## AIM
Reproduce every one of the items below word for word, keeping each line unchanged.

:::

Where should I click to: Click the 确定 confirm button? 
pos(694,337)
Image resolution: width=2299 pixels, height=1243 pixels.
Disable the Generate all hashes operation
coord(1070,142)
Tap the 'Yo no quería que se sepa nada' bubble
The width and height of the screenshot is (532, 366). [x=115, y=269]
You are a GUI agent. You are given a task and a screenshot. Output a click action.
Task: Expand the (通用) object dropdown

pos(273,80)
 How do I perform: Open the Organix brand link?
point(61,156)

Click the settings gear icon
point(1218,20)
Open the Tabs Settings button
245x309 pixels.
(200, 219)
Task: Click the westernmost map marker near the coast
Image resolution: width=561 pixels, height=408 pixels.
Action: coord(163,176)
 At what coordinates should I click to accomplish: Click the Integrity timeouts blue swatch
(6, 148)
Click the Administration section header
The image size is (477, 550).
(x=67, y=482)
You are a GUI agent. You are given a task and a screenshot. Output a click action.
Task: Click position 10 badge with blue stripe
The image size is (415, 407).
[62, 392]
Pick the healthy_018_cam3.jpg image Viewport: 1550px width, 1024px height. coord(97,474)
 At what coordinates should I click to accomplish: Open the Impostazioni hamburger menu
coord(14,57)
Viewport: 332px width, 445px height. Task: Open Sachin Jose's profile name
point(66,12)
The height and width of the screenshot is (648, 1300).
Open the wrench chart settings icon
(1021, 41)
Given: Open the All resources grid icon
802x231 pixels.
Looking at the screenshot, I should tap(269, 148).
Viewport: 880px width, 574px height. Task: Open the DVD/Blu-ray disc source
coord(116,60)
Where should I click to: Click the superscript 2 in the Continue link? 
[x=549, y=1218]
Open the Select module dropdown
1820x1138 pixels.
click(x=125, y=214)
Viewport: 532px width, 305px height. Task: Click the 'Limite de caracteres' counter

:::

## TASK RESPONSE
Where should I click to: Click the 确定 confirm button? 
pos(694,337)
Image resolution: width=2299 pixels, height=1243 pixels.
Disable the Generate all hashes operation
coord(1070,142)
Tap the 'Yo no quería que se sepa nada' bubble
The width and height of the screenshot is (532, 366). [x=115, y=269]
You are a GUI agent. You are given a task and a screenshot. Output a click action.
Task: Expand the (通用) object dropdown

pos(273,80)
 How do I perform: Open the Organix brand link?
point(61,156)

Click the settings gear icon
point(1218,20)
Open the Tabs Settings button
245x309 pixels.
(200, 219)
Task: Click the westernmost map marker near the coast
Image resolution: width=561 pixels, height=408 pixels.
Action: coord(163,176)
 At what coordinates should I click to accomplish: Click the Integrity timeouts blue swatch
(6, 148)
Click the Administration section header
The image size is (477, 550).
(x=67, y=482)
You are a GUI agent. You are given a task and a screenshot. Output a click action.
Task: Click position 10 badge with blue stripe
The image size is (415, 407).
[62, 392]
Pick the healthy_018_cam3.jpg image Viewport: 1550px width, 1024px height. coord(97,474)
 At what coordinates should I click to accomplish: Open the Impostazioni hamburger menu
coord(14,57)
Viewport: 332px width, 445px height. Task: Open Sachin Jose's profile name
point(66,12)
The height and width of the screenshot is (648, 1300).
Open the wrench chart settings icon
(1021, 41)
Given: Open the All resources grid icon
802x231 pixels.
Looking at the screenshot, I should tap(269, 148).
Viewport: 880px width, 574px height. Task: Open the DVD/Blu-ray disc source
coord(116,60)
Where should I click to: Click the superscript 2 in the Continue link? 
[x=549, y=1218]
Open the Select module dropdown
1820x1138 pixels.
click(x=125, y=214)
Viewport: 532px width, 305px height. Task: Click the 'Limite de caracteres' counter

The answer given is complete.